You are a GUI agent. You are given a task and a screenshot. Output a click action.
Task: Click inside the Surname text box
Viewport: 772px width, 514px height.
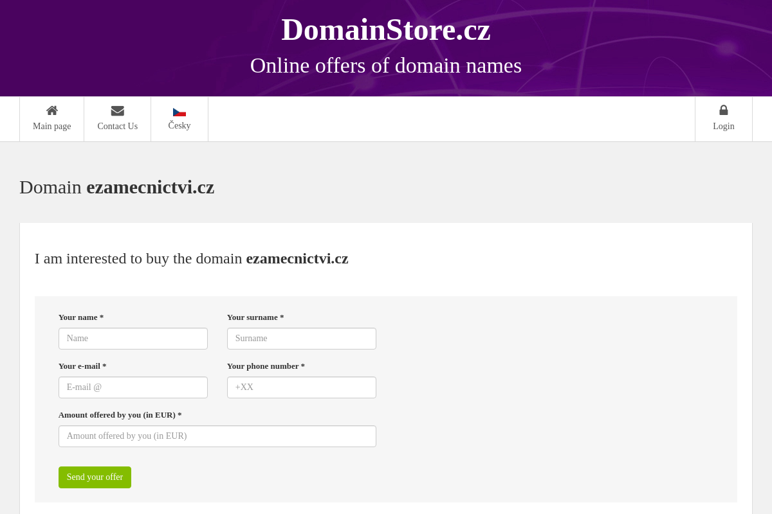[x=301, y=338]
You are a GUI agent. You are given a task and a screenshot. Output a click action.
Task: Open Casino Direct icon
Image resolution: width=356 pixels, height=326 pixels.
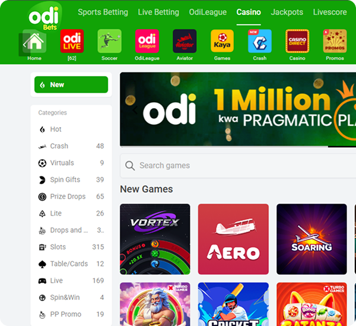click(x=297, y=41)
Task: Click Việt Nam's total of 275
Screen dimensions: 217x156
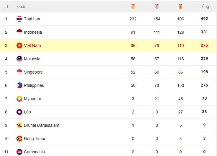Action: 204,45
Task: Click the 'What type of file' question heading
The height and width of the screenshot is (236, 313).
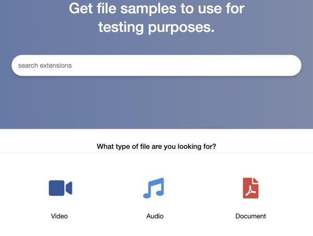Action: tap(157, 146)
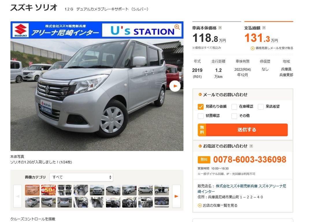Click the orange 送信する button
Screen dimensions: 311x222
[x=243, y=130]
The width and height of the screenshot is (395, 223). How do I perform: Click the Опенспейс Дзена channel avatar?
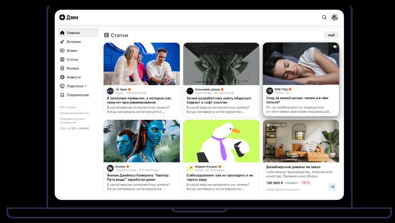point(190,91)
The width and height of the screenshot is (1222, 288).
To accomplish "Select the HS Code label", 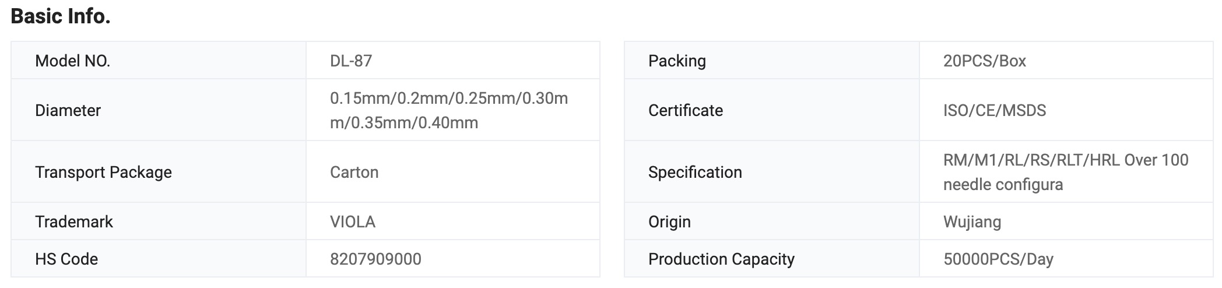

§ WHAT NEEDS TO BE DONE:
Nothing but the lines from the one that holds "Task: Click Việt Nam's total of 275" through the end of the data should appear, written out exactly, without pictures.

§ SOLUTION TO THIS PROBLEM:
Task: Click Việt Nam's total of 275
Screen dimensions: 217x156
Action: 204,45
Task: Click the 'What type of file' question heading
The height and width of the screenshot is (236, 313).
Action: tap(157, 146)
Click the orange 送信する button
Screen dimensions: 311x222
[x=243, y=130]
The width and height of the screenshot is (395, 223). How do I perform: Click the Опенспейс Дзена channel avatar?
point(190,91)
The width and height of the screenshot is (1222, 288).
To accomplish "Select the HS Code label", 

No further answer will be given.